#### Written problem:
Please retype everything from "Posted on 05/04/2018" down to "surfing the internet." in the Lightwriter post below, word for word.

#### Excerpted text:
Posted on 05/04/2018
You would be forgiven for thinking that a Lightwriter has something to do with writing words using light absorbing technologies, similar to an eye gaze device that we discussed in last week’s blog post. Actually, this device is a much more basic AAC technology that converts messages that the user has typed out, into synthesised speech.
Most models of this device use a QWERTY keyboard and have two displays, one on the front of the device that the user can see and a second one on the reverse side that allows other people to read the messages. Besides mediating conversation between people, the device can also send and receive text messages, store notes and contacts and can act as a remote for other assistive technology devices. In addition, they have USB ports so can easily be hooked up to computers and even printers for completing work or surfing the internet.
Who Can Use One?

#### Recorded information:
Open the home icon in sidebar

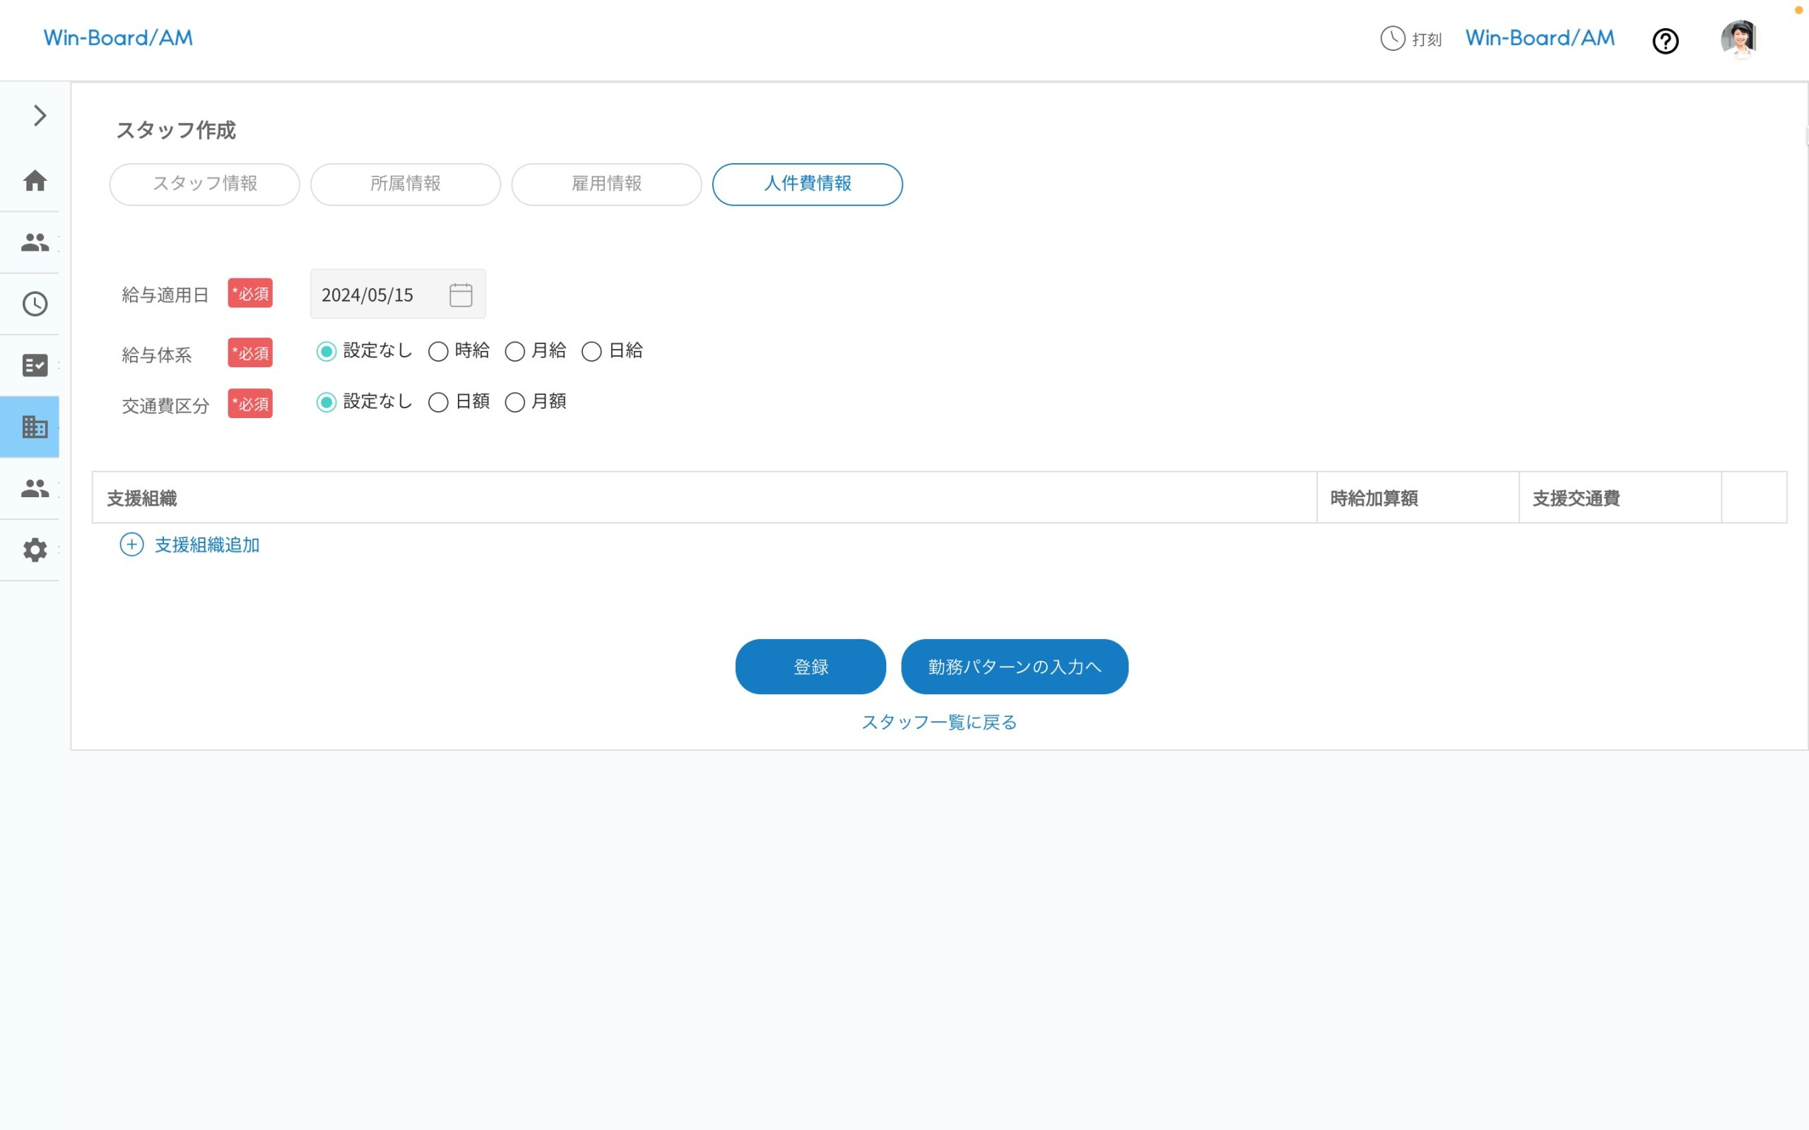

#### Exercise output:
Posted on 05/04/2018
You would be forgiven for thinking that a Lightwriter has something to do with writing words using light absorbing technologies, similar to an eye gaze device that we discussed in last week’s blog post. Actually, this device is a much more basic AAC technology that converts messages that the user has typed out, into synthesised speech.
Most models of this device use a QWERTY keyboard and have two displays, one on the front of the device that the user can see and a second one on the reverse side that allows other people to read the messages. Besides mediating conversation between people, the device can also send and receive text messages, store notes and contacts and can act as a remote for other assistive technology devices. In addition, they have USB ports so can easily be hooked up to computers and even printers for completing work or surfing the internet.